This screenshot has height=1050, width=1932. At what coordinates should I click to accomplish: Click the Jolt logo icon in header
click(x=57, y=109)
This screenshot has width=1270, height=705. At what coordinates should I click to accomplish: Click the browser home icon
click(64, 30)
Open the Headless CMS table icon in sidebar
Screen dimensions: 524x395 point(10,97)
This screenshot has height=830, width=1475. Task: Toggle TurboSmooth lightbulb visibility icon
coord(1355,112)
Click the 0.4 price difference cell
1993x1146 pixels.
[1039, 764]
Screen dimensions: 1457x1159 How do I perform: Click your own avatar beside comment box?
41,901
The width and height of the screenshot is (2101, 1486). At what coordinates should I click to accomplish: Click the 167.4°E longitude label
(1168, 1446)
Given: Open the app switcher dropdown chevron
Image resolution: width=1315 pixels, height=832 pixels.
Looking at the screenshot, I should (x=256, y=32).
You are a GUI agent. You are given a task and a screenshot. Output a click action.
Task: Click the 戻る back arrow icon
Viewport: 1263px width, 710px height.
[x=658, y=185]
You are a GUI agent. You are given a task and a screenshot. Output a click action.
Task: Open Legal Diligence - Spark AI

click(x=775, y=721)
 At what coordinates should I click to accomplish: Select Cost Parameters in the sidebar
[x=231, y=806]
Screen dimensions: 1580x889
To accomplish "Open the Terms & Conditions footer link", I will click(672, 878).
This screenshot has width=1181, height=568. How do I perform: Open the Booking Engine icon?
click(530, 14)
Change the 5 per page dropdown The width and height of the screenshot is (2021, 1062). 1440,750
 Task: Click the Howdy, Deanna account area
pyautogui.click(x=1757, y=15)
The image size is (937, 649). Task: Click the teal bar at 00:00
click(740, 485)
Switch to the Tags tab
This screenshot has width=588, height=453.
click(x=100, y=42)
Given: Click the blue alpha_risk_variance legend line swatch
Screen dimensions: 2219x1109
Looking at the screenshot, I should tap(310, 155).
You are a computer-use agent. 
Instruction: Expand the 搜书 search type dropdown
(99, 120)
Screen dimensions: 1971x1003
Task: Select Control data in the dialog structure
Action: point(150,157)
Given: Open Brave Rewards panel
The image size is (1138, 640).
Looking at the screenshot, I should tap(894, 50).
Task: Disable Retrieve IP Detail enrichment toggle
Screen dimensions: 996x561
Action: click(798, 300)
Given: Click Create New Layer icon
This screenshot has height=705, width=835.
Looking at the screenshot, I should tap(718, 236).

■ ■ ■ ■ ■

### [WHAT IS NEEDED]
Your answer should contain every entry, transcribed exactly.

### [ANSWER TO THE PROBLEM]
This screenshot has height=1050, width=1932. At what coordinates should I click to accomplish: Click the Jolt logo icon in header
click(x=57, y=109)
This screenshot has width=1270, height=705. At what coordinates should I click to accomplish: Click the browser home icon
click(64, 30)
Open the Headless CMS table icon in sidebar
Screen dimensions: 524x395 point(10,97)
This screenshot has height=830, width=1475. Task: Toggle TurboSmooth lightbulb visibility icon
coord(1355,112)
Click the 0.4 price difference cell
1993x1146 pixels.
[1039, 764]
Screen dimensions: 1457x1159 How do I perform: Click your own avatar beside comment box?
41,901
The width and height of the screenshot is (2101, 1486). At what coordinates should I click to accomplish: Click the 167.4°E longitude label
(1168, 1446)
Given: Open the app switcher dropdown chevron
Image resolution: width=1315 pixels, height=832 pixels.
Looking at the screenshot, I should (x=256, y=32).
You are a GUI agent. You are given a task and a screenshot. Output a click action.
Task: Click the 戻る back arrow icon
Viewport: 1263px width, 710px height.
[x=658, y=185]
You are a GUI agent. You are given a task and a screenshot. Output a click action.
Task: Open Legal Diligence - Spark AI

click(x=775, y=721)
 At what coordinates should I click to accomplish: Select Cost Parameters in the sidebar
[x=231, y=806]
Screen dimensions: 1580x889
To accomplish "Open the Terms & Conditions footer link", I will click(672, 878).
This screenshot has width=1181, height=568. How do I perform: Open the Booking Engine icon?
click(530, 14)
Change the 5 per page dropdown The width and height of the screenshot is (2021, 1062). 1440,750
 Task: Click the Howdy, Deanna account area
pyautogui.click(x=1757, y=15)
The image size is (937, 649). Task: Click the teal bar at 00:00
click(740, 485)
Switch to the Tags tab
This screenshot has width=588, height=453.
click(x=100, y=42)
Given: Click the blue alpha_risk_variance legend line swatch
Screen dimensions: 2219x1109
Looking at the screenshot, I should tap(310, 155).
You are a computer-use agent. 
Instruction: Expand the 搜书 search type dropdown
(99, 120)
Screen dimensions: 1971x1003
Task: Select Control data in the dialog structure
Action: point(150,157)
Given: Open Brave Rewards panel
The image size is (1138, 640).
Looking at the screenshot, I should tap(894, 50).
Task: Disable Retrieve IP Detail enrichment toggle
Screen dimensions: 996x561
Action: click(798, 300)
Given: Click Create New Layer icon
This screenshot has height=705, width=835.
Looking at the screenshot, I should tap(718, 236).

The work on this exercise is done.